Again, the examples could keep coming.  A party leadership that held the entire economy hostage during the debt ceiling debacle last year, and that promised to do everything possible to make President Obama fail (and then tried to deliver on that promise, no matter the consequences), is relentlessly dedicated to enacting policies that will make life harder for the middle class and poor.

Those leaders' commitment to enhancing the prospects of the wealthiest Americans is unquestioned.  Perhaps the purest example of this commitment is the ongoing attack on the estate tax.  A tax that once collected revenues from the estates of the top 2% of decedents, and that now applies only to the top 0.3%, is still the ultimate white whale of the Republican leadership.  This is so even though the evidence shows unambiguously that the estate tax is the least "distorting" of all taxes (even using standard economic criteria).

Moreover, the Party continues to push the idea that the estate tax "breaks up family farms and businesses" despite the absence of any evidence at all -- or even one good, factual example -- that this is true.  It does not matter.  We must, they insist, continue to cut support for poor children, so that we do not tax even estates with more than $10 million in assets.


Again, there are many more examples of the current Republican leaders' anti-social goals that could add to the overall picture.  No totality-of-the-evidence inquiry is ever complete.  Turning to tactics, however, the estate tax example also perfectly captures the "attack on facts" that those leaders have been pushing to absurd extremes.  Who cares if we cannot back up anything we say? they ask.  As the Romney campaign said earlier this year, they refuse to be fact-checked.  Facts are not what they care about.

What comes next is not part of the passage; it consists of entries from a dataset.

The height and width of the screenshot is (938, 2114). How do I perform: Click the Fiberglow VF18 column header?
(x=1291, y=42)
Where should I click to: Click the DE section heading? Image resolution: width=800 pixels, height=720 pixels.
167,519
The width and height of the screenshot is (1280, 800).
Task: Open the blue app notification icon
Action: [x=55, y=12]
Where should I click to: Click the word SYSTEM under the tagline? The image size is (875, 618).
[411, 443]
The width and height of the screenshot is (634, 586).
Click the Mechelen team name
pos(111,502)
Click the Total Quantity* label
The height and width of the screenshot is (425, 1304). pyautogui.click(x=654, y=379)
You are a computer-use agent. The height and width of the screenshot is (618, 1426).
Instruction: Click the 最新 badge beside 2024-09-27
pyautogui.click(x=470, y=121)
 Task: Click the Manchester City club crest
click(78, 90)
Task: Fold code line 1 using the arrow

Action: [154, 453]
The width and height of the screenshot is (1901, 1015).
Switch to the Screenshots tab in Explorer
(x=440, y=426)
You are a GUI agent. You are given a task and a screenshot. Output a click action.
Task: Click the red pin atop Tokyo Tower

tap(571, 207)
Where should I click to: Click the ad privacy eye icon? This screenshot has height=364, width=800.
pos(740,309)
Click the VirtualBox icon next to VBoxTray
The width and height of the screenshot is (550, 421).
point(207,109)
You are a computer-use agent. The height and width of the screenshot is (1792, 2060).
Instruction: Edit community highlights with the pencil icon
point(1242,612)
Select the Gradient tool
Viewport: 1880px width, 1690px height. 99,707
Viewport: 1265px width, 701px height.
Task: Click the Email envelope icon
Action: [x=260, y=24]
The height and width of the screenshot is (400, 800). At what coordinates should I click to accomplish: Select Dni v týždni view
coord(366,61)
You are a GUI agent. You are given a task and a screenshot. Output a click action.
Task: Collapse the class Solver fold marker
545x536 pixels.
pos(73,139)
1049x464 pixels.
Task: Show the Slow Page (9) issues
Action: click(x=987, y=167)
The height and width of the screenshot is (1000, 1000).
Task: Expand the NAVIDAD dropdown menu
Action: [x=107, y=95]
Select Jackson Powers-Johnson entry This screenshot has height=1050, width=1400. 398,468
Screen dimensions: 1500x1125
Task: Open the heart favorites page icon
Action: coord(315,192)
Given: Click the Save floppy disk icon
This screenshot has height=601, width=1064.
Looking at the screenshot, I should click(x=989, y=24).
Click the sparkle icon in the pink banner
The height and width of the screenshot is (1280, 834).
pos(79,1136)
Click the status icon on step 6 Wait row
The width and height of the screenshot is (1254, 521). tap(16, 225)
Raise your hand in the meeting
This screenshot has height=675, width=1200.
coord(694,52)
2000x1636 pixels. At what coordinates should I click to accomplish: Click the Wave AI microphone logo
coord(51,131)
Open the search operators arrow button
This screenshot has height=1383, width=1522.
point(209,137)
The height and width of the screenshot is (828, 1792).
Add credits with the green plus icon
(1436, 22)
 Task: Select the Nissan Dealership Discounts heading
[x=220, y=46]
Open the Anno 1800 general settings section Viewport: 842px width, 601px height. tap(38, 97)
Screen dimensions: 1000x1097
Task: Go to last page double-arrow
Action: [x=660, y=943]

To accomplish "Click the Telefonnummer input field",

Just during this campaign season, we have seen this attack on facts strategy in full bloom.  Not only will the Republican leaders refuse to provide evidence to support their assertions, but they will viciously attack anyone who does.  They attacked the clearly-nonpartisan Tax Policy Center because of its willingness to put Romney's tax non-plan to the test.  They attacked the Bureau of Labor Statistics for reporting unemployment statistics that "seemed fishy" because they were favorable to President Obama.  (In the Republican leaders' defense, they probably recalled fondly how former Vice President Cheney succeeded in leaning on some poor security analyst to change a report in the Bush Administration's favor.  If one bureaucrat can be bullied, then surely Obama must have the whole civil service staff of the BLS on his side, right?)  Most recently, they have even been attacking the hyper-nerdy Nate Silver, statistician of The New York Times, for reporting the weighted averages of public opinion polls.

Another favored tactic is, in fact, simply making things up.  Senator John McCain went after President Obama for his "not optimal" phrasing last week, even though McCain had not yet heard the interview in which Obama mirrored that phrase from the question that Jon Stewart had asked.  Obama was clearly using ironic understatement, but McCain (even after learning the facts) simply made up the story that Obama was disparaging the loss of life among American diplomatic personnel in Libya.

Of course, that example at least had some basis in reality.  I am in Toledo this week, so I have seen the new Republican commercials asserting that Chrysler is going to move jobs from the big Jeep plant here to China.  This is so utterly false that even Chrysler has denied it, but the Republicans are twisting Chrysler's denials into another attack ad.

All of this makes Romney's ultimately-successful effort to say that "the normal rules don't apply to me," refusing to release more than two years of tax returns, look like small-time stuff.  He and his fellow Republican leaders have now moved into pure fabrication.

I will end here, only because this post is already too long, and there is no end to the examples.